# Fine-tuning a pre-trained Transformer model on a custom dataset

In [1]:
import torch
from torch.utils.data import DataLoader, TensorDataset
from transformers import BertTokenizer, BertForSequenceClassification

In [2]:
tokenizer = BertTokenizer.from_pretrained('bert-base-uncased')

model = BertForSequenceClassification.from_pretrained(
    'bert-base-uncased',
    num_labels=2
)

Error while fetching `HF_TOKEN` secret value from your vault: 'Requesting secret HF_TOKEN timed out. Secrets can only be fetched when running from the Colab UI.'.
You are not authenticated with the Hugging Face Hub in this notebook.
If the error persists, please let us know by opening an issue on GitHub (https://github.com/huggingface/huggingface_hub/issues/new).


tokenizer_config.json:   0%|          | 0.00/48.0 [00:00<?, ?B/s]

vocab.txt:   0%|          | 0.00/232k [00:00<?, ?B/s]

tokenizer.json:   0%|          | 0.00/466k [00:00<?, ?B/s]

config.json:   0%|          | 0.00/570 [00:00<?, ?B/s]

model.safetensors:   0%|          | 0.00/440M [00:00<?, ?B/s]
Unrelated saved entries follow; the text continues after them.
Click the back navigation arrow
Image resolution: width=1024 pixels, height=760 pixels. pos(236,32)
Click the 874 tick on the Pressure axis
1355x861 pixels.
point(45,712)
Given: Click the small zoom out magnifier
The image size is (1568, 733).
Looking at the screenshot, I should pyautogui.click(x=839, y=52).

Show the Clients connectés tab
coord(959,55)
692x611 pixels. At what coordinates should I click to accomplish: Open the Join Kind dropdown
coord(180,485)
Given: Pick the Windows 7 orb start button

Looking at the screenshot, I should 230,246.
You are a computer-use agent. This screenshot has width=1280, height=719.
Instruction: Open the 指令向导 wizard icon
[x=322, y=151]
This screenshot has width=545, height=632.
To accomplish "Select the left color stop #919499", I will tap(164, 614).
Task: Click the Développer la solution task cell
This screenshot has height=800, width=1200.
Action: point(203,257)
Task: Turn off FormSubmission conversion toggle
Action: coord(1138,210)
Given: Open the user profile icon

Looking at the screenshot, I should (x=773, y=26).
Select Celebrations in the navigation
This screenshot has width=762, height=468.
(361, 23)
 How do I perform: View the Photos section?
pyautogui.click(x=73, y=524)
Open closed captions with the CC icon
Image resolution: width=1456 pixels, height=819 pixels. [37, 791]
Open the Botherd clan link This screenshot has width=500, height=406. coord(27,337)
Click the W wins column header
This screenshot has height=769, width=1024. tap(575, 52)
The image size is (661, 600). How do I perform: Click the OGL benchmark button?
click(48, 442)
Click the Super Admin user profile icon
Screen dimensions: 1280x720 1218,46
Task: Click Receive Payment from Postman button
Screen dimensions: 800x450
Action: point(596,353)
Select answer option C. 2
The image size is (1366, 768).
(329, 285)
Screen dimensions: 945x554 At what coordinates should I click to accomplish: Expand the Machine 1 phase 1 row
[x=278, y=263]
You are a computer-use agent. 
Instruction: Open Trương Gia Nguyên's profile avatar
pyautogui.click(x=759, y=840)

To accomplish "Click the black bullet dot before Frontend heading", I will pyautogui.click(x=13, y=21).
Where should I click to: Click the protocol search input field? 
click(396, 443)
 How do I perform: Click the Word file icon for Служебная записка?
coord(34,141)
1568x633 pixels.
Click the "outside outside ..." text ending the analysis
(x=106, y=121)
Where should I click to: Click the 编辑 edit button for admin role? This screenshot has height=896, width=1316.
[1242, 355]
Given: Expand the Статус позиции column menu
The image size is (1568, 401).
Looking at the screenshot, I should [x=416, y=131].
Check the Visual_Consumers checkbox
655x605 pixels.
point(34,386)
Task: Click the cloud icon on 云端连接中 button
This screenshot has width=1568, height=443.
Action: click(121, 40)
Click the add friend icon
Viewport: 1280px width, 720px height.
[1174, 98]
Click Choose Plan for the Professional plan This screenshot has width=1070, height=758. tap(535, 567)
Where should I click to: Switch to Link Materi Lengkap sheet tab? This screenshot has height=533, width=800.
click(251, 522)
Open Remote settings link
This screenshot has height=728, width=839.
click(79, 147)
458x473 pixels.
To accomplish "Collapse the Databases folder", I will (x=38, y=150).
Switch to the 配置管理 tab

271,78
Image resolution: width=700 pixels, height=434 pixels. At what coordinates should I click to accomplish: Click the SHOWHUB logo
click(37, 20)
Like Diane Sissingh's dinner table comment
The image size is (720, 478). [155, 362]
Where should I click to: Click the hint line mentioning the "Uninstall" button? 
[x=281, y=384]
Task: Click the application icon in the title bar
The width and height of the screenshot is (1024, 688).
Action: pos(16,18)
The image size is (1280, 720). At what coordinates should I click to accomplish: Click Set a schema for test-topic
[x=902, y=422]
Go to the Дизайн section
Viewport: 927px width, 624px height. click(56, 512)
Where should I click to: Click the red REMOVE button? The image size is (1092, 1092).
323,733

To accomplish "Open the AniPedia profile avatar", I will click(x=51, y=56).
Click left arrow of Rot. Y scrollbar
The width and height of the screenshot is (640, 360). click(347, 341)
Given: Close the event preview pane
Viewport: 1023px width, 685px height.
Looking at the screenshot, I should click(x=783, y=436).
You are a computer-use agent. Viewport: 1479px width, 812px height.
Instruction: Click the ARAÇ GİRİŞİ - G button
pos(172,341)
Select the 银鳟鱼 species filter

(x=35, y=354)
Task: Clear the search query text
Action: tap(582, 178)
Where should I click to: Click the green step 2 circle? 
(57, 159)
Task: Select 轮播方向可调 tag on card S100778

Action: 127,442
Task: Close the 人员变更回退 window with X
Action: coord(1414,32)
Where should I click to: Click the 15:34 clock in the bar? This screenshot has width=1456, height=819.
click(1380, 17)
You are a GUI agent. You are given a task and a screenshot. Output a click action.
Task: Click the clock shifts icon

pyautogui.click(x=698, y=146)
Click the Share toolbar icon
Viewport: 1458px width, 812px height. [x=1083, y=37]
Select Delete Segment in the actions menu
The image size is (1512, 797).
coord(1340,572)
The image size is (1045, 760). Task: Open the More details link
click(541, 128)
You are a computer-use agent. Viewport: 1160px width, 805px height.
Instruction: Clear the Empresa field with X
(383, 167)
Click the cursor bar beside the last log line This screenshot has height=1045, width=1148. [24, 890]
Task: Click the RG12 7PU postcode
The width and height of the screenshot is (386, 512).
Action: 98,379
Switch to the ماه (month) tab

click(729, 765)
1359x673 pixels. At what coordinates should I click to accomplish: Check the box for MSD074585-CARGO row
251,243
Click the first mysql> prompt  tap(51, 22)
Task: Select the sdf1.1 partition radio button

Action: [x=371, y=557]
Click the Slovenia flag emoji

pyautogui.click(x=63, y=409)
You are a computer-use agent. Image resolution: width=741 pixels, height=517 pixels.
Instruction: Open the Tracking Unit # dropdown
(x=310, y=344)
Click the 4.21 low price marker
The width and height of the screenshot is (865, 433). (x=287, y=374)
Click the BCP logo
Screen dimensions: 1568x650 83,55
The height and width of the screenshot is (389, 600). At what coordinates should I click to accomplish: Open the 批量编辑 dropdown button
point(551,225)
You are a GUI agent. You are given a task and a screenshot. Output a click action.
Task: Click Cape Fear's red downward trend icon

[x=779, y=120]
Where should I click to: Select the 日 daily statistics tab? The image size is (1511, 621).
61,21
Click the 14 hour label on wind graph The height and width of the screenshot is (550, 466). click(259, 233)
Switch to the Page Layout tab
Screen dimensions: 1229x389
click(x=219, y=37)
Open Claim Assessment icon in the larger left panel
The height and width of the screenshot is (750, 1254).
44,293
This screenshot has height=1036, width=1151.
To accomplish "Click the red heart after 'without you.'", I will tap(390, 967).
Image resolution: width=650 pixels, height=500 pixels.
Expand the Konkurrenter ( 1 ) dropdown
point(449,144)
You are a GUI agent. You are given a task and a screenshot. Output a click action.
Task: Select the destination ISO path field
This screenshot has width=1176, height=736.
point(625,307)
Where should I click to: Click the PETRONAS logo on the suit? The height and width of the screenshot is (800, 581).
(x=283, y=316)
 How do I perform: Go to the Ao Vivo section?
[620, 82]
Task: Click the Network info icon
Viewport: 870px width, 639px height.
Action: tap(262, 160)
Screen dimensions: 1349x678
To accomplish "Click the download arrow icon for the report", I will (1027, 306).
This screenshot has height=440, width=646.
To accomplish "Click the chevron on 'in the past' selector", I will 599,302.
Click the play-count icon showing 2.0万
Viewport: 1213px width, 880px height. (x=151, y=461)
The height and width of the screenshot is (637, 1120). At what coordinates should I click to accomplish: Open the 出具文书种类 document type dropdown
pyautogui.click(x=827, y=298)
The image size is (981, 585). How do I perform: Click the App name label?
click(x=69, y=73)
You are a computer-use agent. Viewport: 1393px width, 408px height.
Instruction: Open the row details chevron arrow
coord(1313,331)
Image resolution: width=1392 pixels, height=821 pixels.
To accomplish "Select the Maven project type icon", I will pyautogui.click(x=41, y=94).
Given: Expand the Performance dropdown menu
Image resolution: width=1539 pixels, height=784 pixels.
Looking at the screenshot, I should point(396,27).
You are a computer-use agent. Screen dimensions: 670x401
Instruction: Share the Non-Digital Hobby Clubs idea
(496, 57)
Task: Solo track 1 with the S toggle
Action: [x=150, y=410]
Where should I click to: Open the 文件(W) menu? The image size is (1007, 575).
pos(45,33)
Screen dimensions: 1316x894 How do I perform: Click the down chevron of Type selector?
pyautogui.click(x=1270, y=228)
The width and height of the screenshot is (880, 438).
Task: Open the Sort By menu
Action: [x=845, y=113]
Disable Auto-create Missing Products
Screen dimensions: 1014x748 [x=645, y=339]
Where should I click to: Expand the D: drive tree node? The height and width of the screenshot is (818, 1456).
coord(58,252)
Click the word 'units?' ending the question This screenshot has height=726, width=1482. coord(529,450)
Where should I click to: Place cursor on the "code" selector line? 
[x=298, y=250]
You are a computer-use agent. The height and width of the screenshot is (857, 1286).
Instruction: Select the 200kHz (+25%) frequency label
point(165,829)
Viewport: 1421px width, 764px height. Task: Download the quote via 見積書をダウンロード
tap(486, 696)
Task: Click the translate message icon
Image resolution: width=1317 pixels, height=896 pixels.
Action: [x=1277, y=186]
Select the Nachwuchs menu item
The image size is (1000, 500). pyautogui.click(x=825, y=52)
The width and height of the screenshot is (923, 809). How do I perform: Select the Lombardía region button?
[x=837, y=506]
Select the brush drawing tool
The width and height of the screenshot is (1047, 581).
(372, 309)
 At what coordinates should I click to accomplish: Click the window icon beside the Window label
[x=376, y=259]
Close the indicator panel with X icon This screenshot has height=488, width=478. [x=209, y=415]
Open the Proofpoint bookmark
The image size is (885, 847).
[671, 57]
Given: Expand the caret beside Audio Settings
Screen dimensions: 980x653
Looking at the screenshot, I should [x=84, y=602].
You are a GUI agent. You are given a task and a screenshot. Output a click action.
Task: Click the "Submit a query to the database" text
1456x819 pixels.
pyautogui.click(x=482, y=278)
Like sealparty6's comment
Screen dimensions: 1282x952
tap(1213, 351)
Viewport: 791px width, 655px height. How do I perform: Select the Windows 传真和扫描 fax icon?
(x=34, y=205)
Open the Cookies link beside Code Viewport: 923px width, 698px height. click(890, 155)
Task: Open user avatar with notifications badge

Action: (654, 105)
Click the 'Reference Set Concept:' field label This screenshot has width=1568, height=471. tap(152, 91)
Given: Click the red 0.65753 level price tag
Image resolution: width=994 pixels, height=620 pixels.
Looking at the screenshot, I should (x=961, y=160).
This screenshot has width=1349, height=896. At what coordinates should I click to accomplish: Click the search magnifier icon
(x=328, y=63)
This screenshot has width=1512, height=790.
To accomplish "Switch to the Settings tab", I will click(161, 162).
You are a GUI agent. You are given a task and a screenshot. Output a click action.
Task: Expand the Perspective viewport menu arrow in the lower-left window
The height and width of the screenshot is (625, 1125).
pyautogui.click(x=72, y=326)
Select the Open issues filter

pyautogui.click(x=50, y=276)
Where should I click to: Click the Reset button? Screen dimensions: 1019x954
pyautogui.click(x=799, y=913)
Some weights of BertForSequenceClassification were not initialized from the model checkpoint at bert-base-uncased and are newly initialized: ['classifier.bias', 'classifier.weight']
You should probably TRAIN this model on a down-stream task to be able to use it for predictions and inference.


In [3]:
text = [
    "I love this movie",
    "This film was terrible",
    "What a fantastic experience",
    "I hate this so much"
]

labels = [1, 0, 1, 0]

In [5]:
encoding= tokenizer(
    text, 
    padding=True, 
    truncation=True, 
    max_length=32, 
    return_tensors='pt'
)

labels = torch.tensor(labels)

dataset = TensorDataset(
    encoding['input_ids'], 
    encoding['attention_mask'], 
    labels
)

dataloader = DataLoader(dataset, batch_size=4, shuffle=True)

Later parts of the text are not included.